Comment aborder la traduction d'un texte? Quels sont les meilleures façons de traduire tel ou tel
roman, scénario, pièce, texte littéraire, texte non-littéraire…1? Pour ne pas se perdre dans une
multiplicité de langues, contextes, et surtout textes et toutes leurs propres spécificités, il s'agit alors
de penser à une théorie de la traduction, une méthodologie rigoureuse mais assez flexible qu'elle
pourrait être appliquer dans la plupart des situations. C'est-à-dire que le traducteur (la traductrice)
doit développer (ou peut-être adopter) une traductologie—une méthode pour écrire les traductions.
Ça ne veut pas dire que cette méthodologie doit être « scientifique » au sens statistique ou positiviste.
Mais ça veut dire que la bonne traductrice (ou bon traducteur) devrait être capable d'articuler le
chemin de leur pensées, leur processus épistémologique et de travail. Le croisement de la pensée avec
l'acte de création est une des caractéristiques les plus pertinents de la tache de la traduction. Celui
dite, il est clair que l'on soit complètement mêlé dans le praxis (πρᾶξις) d'Aristote, le travail de la «
prudence »2 quand on approche une traduction. Dans l'intérêt d'être précise, l' « on » du lequel je
parle est moi. Alors, je me pose la problématique suivante : comment est-ce je peux m'appliquer à la
praxis de la traduction d'une manière prudente ou, autrement dite, comment est-ce que je peux
produire les traductions qui ont une qualité d'eupraxia (εὐπραξία), qui ont du "succès"3 ?

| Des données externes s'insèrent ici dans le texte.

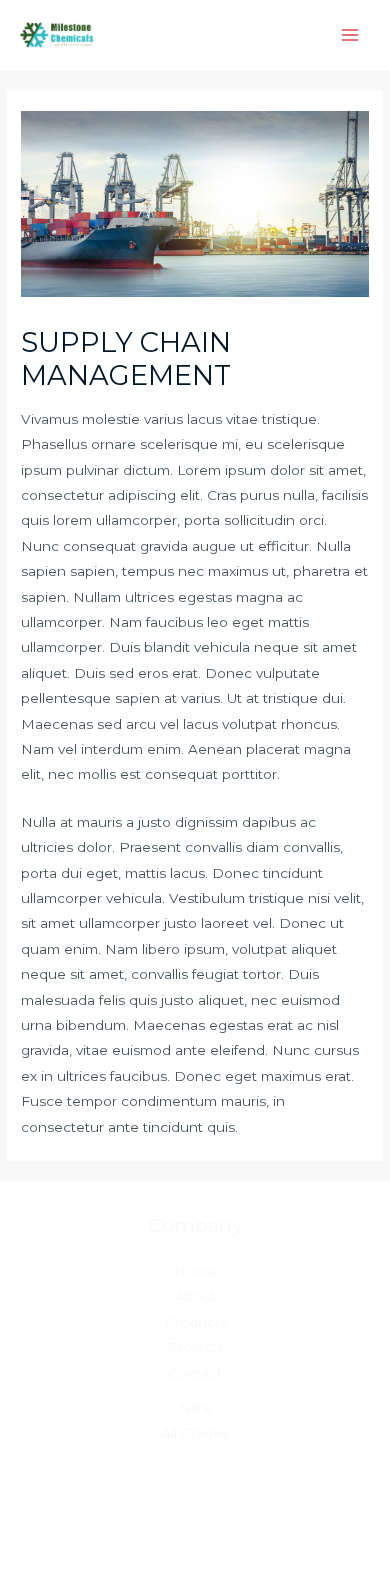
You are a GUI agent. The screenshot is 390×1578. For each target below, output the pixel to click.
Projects (195, 1347)
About (195, 1296)
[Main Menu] (350, 35)
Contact (195, 1373)
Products (195, 1322)
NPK (195, 1408)
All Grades (195, 1433)
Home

Pour répondre à cette problématique, je prendrai comme guide la citation de l'apôtre Paul de la
deuxième épitre aux Corinthiens, "...car la lettre tue, mais l'esprit vivifie."4 Cette citation était prise
par Jean Lavalade comme une réflexion sur le travail des traducteurs.5 Avant d'analyser cette
exhortation, et ce qu'elle implique pour la traductrice, je m'intéresse à la traduction de cette citation
soi-même, de grec au français et aussi anglais.6 Il y a trois éléments (trois écarts, plus précisément)

1 Je pense des livres énumérés par Italo Calvino dans le premier chapitre de son roman Se una notte d'inverno un viaggiatore
(1979).
2 « It therefore follows that Prudence is a truth-attaining rational quality, concerned with action in relation to the things

that are good for human beings. » Nicomachean Ethics, VI, Aristotle in 23 Volumes, Vol. 19, H. RACKHAM (trad.)
Autrement dit, « la faculté calculative » (I, 6, NE). Il faut préciser ici que je parle de la praxis d'Aristote, et pas celle des
marxistes, qui inique plutôt une manière de « changer le monde ». Cette manière de penser au travail n'est pas
convenable à la traduction, car elle est trop positiviste et même dogmatique pour traiter de cette plénitude de langues,
textes, contextes, etc. En tout cas, la tache de la traductrice n'est pas de changer le monde, même si ça se passe parfois (je
pense ici des traductions polémiques de la Bible inspirées par Martin Luther, par exemple).
3 Pas le succès de popularité ou commercial mas le succès du travail en soi. POLANSKY, Roland (ed.) The Cambridge

Companion to Aristotle's Nicomachean Ethics, p. 187-188.


4 2 Corithians 3:6. Toutes traductions bibliques en français vient de la traduction de King James fait par Louis

SEGOND (1910).
5 LADMIRAL, Jean, Sourcier ou cibliste: Les profondeurs de la traduction [2014] (2015), p. 73.
6 L'anglais est ma langue maternelle, alors ça met en question ce langage dans la problématique.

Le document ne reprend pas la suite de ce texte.